┌──

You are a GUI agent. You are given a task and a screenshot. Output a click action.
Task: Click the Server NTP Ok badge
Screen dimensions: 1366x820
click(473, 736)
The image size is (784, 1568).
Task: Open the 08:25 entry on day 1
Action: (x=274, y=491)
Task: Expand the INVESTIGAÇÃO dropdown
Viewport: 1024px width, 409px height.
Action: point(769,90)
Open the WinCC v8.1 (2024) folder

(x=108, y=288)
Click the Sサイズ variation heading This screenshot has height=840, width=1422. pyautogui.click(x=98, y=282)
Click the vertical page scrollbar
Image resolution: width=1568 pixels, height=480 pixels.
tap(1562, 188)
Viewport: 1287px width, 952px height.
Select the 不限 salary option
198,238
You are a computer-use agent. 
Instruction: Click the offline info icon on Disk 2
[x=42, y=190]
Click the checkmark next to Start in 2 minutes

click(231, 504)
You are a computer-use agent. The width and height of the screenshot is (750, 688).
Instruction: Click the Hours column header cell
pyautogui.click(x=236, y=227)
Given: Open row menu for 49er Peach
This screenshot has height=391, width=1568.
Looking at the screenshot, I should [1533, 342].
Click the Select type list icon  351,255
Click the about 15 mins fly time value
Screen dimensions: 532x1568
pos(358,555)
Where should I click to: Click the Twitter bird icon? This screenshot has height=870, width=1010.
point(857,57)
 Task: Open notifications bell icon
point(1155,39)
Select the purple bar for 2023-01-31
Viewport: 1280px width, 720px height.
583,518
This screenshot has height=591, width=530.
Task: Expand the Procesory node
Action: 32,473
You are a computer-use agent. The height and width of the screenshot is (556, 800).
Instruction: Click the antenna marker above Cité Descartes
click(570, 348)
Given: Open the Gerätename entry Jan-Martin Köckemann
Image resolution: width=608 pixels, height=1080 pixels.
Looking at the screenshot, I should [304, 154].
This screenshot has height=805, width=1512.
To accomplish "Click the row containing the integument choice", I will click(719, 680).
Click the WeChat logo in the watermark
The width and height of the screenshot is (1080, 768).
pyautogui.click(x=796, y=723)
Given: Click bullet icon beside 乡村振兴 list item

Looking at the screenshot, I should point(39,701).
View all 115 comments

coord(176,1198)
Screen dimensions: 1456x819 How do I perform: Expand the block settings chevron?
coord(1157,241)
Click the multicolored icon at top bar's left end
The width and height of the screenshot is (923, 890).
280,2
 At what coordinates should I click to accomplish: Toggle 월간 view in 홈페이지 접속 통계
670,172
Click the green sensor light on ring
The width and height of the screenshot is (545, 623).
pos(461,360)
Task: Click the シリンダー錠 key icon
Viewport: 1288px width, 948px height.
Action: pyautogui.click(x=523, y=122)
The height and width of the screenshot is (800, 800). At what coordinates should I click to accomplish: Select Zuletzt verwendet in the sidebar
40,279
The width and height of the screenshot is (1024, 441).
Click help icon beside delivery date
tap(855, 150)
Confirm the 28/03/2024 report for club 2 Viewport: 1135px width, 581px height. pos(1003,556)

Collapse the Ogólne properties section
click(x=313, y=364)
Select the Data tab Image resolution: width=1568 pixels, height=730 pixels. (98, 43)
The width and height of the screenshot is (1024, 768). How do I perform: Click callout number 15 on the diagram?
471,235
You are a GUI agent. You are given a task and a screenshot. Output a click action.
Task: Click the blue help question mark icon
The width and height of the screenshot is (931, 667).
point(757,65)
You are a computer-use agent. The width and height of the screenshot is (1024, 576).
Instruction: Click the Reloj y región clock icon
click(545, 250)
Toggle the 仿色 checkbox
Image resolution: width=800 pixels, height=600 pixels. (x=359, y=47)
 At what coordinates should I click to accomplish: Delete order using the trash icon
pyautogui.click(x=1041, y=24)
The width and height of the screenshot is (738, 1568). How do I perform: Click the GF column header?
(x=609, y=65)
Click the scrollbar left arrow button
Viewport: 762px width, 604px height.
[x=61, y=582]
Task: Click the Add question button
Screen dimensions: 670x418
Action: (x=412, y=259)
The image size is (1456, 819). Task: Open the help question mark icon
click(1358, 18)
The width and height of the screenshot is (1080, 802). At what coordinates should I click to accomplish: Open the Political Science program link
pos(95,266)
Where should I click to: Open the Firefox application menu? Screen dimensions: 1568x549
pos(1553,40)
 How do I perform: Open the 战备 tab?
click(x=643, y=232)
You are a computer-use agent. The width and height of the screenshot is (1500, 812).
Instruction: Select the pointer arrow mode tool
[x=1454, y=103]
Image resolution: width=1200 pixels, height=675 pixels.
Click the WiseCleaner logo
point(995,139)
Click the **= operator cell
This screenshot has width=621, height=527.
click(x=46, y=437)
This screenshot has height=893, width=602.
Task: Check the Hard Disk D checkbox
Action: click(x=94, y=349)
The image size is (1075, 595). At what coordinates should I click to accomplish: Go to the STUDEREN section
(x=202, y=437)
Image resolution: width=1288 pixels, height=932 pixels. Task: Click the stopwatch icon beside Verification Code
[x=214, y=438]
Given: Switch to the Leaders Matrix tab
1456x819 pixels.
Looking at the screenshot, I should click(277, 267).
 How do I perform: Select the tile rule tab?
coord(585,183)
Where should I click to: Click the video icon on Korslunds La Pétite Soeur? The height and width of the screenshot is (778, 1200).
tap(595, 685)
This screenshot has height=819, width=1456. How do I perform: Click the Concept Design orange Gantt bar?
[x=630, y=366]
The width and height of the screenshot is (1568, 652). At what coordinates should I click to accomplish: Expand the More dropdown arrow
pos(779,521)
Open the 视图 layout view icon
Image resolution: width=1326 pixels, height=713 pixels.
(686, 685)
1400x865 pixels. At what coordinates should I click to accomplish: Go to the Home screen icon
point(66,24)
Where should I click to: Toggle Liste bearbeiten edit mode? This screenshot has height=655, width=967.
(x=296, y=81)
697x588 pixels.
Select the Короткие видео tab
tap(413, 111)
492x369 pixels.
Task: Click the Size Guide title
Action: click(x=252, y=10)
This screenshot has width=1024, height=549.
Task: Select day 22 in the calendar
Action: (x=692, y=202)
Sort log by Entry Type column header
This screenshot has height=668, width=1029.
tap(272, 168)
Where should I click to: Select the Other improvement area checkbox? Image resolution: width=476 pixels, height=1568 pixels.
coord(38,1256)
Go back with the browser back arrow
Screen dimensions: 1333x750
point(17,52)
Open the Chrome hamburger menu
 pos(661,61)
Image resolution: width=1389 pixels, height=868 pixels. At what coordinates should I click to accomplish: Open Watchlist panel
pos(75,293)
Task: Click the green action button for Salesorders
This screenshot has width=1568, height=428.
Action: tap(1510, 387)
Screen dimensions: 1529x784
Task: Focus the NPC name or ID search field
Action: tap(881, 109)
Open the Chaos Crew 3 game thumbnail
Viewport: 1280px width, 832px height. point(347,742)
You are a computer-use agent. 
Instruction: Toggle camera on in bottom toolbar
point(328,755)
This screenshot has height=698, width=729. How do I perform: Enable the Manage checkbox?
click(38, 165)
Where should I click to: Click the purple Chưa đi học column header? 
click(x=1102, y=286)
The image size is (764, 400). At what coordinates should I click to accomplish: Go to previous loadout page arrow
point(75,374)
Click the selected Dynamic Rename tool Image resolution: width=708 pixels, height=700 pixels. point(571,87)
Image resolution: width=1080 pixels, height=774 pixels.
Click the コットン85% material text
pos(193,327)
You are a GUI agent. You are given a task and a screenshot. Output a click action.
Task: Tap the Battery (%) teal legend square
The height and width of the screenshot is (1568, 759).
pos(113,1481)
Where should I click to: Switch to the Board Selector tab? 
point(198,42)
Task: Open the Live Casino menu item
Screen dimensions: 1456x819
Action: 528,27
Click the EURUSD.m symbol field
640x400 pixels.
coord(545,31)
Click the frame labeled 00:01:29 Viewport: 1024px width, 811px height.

└──

▸ **WHAT THIS TASK INVOLVES**
Render all of the data above as a numbered list, one item per line, omitting the blank lines.

▸ **ANSWER BELOW**
1. You are a GUI agent. You are given a task and a screenshot. Output a click action.
2. Task: Click the Server NTP Ok badge
3. Screen dimensions: 1366x820
4. click(473, 736)
5. The image size is (784, 1568).
6. Task: Open the 08:25 entry on day 1
7. Action: (x=274, y=491)
8. Task: Expand the INVESTIGAÇÃO dropdown
9. Viewport: 1024px width, 409px height.
10. Action: point(769,90)
11. Open the WinCC v8.1 (2024) folder
12. (x=108, y=288)
13. Click the Sサイズ variation heading This screenshot has height=840, width=1422. pyautogui.click(x=98, y=282)
14. Click the vertical page scrollbar
15. Image resolution: width=1568 pixels, height=480 pixels.
16. tap(1562, 188)
17. Viewport: 1287px width, 952px height.
18. Select the 不限 salary option
19. 198,238
20. You are a computer-use agent. 
21. Instruction: Click the offline info icon on Disk 2
22. [x=42, y=190]
23. Click the checkmark next to Start in 2 minutes
24. click(231, 504)
25. You are a computer-use agent. The width and height of the screenshot is (750, 688).
26. Instruction: Click the Hours column header cell
27. pyautogui.click(x=236, y=227)
28. Given: Open row menu for 49er Peach
29. This screenshot has height=391, width=1568.
30. Looking at the screenshot, I should [1533, 342].
31. Click the Select type list icon  351,255
32. Click the about 15 mins fly time value
33. Screen dimensions: 532x1568
34. pos(358,555)
35. Where should I click to: Click the Twitter bird icon? This screenshot has height=870, width=1010.
36. point(857,57)
37.  Task: Open notifications bell icon
38. point(1155,39)
39. Select the purple bar for 2023-01-31
40. Viewport: 1280px width, 720px height.
41. 583,518
42. This screenshot has height=591, width=530.
43. Task: Expand the Procesory node
44. Action: 32,473
45. You are a computer-use agent. The height and width of the screenshot is (556, 800).
46. Instruction: Click the antenna marker above Cité Descartes
47. click(570, 348)
48. Given: Open the Gerätename entry Jan-Martin Köckemann
49. Image resolution: width=608 pixels, height=1080 pixels.
50. Looking at the screenshot, I should [304, 154].
51. This screenshot has height=805, width=1512.
52. To accomplish "Click the row containing the integument choice", I will click(719, 680).
53. Click the WeChat logo in the watermark
54. The width and height of the screenshot is (1080, 768).
55. pyautogui.click(x=796, y=723)
56. Given: Click bullet icon beside 乡村振兴 list item
57. Looking at the screenshot, I should point(39,701).
58. View all 115 comments
59. coord(176,1198)
60. Screen dimensions: 1456x819 How do I perform: Expand the block settings chevron?
61. coord(1157,241)
62. Click the multicolored icon at top bar's left end
63. The width and height of the screenshot is (923, 890).
64. 280,2
65.  At what coordinates should I click to accomplish: Toggle 월간 view in 홈페이지 접속 통계
66. 670,172
67. Click the green sensor light on ring
68. The width and height of the screenshot is (545, 623).
69. pos(461,360)
70. Task: Click the シリンダー錠 key icon
71. Viewport: 1288px width, 948px height.
72. Action: pyautogui.click(x=523, y=122)
73. The height and width of the screenshot is (800, 800). At what coordinates should I click to accomplish: Select Zuletzt verwendet in the sidebar
74. 40,279
75. The width and height of the screenshot is (1024, 441).
76. Click help icon beside delivery date
77. tap(855, 150)
78. Confirm the 28/03/2024 report for club 2 Viewport: 1135px width, 581px height. pos(1003,556)
79. Collapse the Ogólne properties section
80. click(x=313, y=364)
81. Select the Data tab Image resolution: width=1568 pixels, height=730 pixels. (98, 43)
82. The width and height of the screenshot is (1024, 768). How do I perform: Click callout number 15 on the diagram?
83. 471,235
84. You are a GUI agent. You are given a task and a screenshot. Output a click action.
85. Task: Click the blue help question mark icon
86. The width and height of the screenshot is (931, 667).
87. point(757,65)
88. You are a computer-use agent. The width and height of the screenshot is (1024, 576).
89. Instruction: Click the Reloj y región clock icon
90. click(545, 250)
91. Toggle the 仿色 checkbox
92. Image resolution: width=800 pixels, height=600 pixels. (x=359, y=47)
93.  At what coordinates should I click to accomplish: Delete order using the trash icon
94. pyautogui.click(x=1041, y=24)
95. The width and height of the screenshot is (738, 1568). How do I perform: Click the GF column header?
96. (x=609, y=65)
97. Click the scrollbar left arrow button
98. Viewport: 762px width, 604px height.
99. [x=61, y=582]
100. Task: Click the Add question button
101. Screen dimensions: 670x418
102. Action: (x=412, y=259)
103. The image size is (1456, 819). Task: Open the help question mark icon
104. click(1358, 18)
105. The width and height of the screenshot is (1080, 802). At what coordinates should I click to accomplish: Open the Political Science program link
106. pos(95,266)
107. Where should I click to: Open the Firefox application menu? Screen dimensions: 1568x549
108. pos(1553,40)
109.  How do I perform: Open the 战备 tab?
110. click(x=643, y=232)
111. You are a computer-use agent. The width and height of the screenshot is (1500, 812).
112. Instruction: Select the pointer arrow mode tool
113. [x=1454, y=103]
114. Image resolution: width=1200 pixels, height=675 pixels.
115. Click the WiseCleaner logo
116. point(995,139)
117. Click the **= operator cell
118. This screenshot has width=621, height=527.
119. click(x=46, y=437)
120. This screenshot has height=893, width=602.
121. Task: Check the Hard Disk D checkbox
122. Action: click(x=94, y=349)
123. The image size is (1075, 595). At what coordinates should I click to accomplish: Go to the STUDEREN section
124. (x=202, y=437)
125. Image resolution: width=1288 pixels, height=932 pixels. Task: Click the stopwatch icon beside Verification Code
126. [x=214, y=438]
127. Given: Switch to the Leaders Matrix tab
128. 1456x819 pixels.
129. Looking at the screenshot, I should click(277, 267).
130.  How do I perform: Select the tile rule tab?
131. coord(585,183)
132. Where should I click to: Click the video icon on Korslunds La Pétite Soeur? The height and width of the screenshot is (778, 1200).
133. tap(595, 685)
134. This screenshot has height=819, width=1456. How do I perform: Click the Concept Design orange Gantt bar?
135. [x=630, y=366]
136. The width and height of the screenshot is (1568, 652). At what coordinates should I click to accomplish: Expand the More dropdown arrow
137. pos(779,521)
138. Open the 视图 layout view icon
139. Image resolution: width=1326 pixels, height=713 pixels.
140. (686, 685)
141. 1400x865 pixels. At what coordinates should I click to accomplish: Go to the Home screen icon
142. point(66,24)
143. Where should I click to: Toggle Liste bearbeiten edit mode? This screenshot has height=655, width=967.
144. (x=296, y=81)
145. 697x588 pixels.
146. Select the Короткие видео tab
147. tap(413, 111)
148. 492x369 pixels.
149. Task: Click the Size Guide title
150. Action: click(x=252, y=10)
151. This screenshot has width=1024, height=549.
152. Task: Select day 22 in the calendar
153. Action: (x=692, y=202)
154. Sort log by Entry Type column header
155. This screenshot has height=668, width=1029.
156. tap(272, 168)
157. Where should I click to: Select the Other improvement area checkbox? Image resolution: width=476 pixels, height=1568 pixels.
158. coord(38,1256)
159. Go back with the browser back arrow
160. Screen dimensions: 1333x750
161. point(17,52)
162. Open the Chrome hamburger menu
163.  pos(661,61)
164. Image resolution: width=1389 pixels, height=868 pixels. At what coordinates should I click to accomplish: Open Watchlist panel
165. pos(75,293)
166. Task: Click the green action button for Salesorders
167. This screenshot has width=1568, height=428.
168. Action: tap(1510, 387)
169. Screen dimensions: 1529x784
170. Task: Focus the NPC name or ID search field
171. Action: tap(881, 109)
172. Open the Chaos Crew 3 game thumbnail
173. Viewport: 1280px width, 832px height. point(347,742)
174. You are a computer-use agent. 
175. Instruction: Toggle camera on in bottom toolbar
176. point(328,755)
177. This screenshot has height=698, width=729. How do I perform: Enable the Manage checkbox?
178. click(38, 165)
179. Where should I click to: Click the purple Chưa đi học column header? 
180. click(x=1102, y=286)
181. The image size is (764, 400). At what coordinates should I click to accomplish: Go to previous loadout page arrow
182. point(75,374)
183. Click the selected Dynamic Rename tool Image resolution: width=708 pixels, height=700 pixels. point(571,87)
184. Image resolution: width=1080 pixels, height=774 pixels.
185. Click the コットン85% material text
186. pos(193,327)
187. You are a GUI agent. You are given a task and a screenshot. Output a click action.
188. Task: Tap the Battery (%) teal legend square
189. The height and width of the screenshot is (1568, 759).
190. pos(113,1481)
191. Where should I click to: Switch to the Board Selector tab? 
192. point(198,42)
193. Task: Open the Live Casino menu item
194. Screen dimensions: 1456x819
195. Action: 528,27
196. Click the EURUSD.m symbol field
197. 640x400 pixels.
198. coord(545,31)
199. Click the frame labeled 00:01:29 Viewport: 1024px width, 811px height.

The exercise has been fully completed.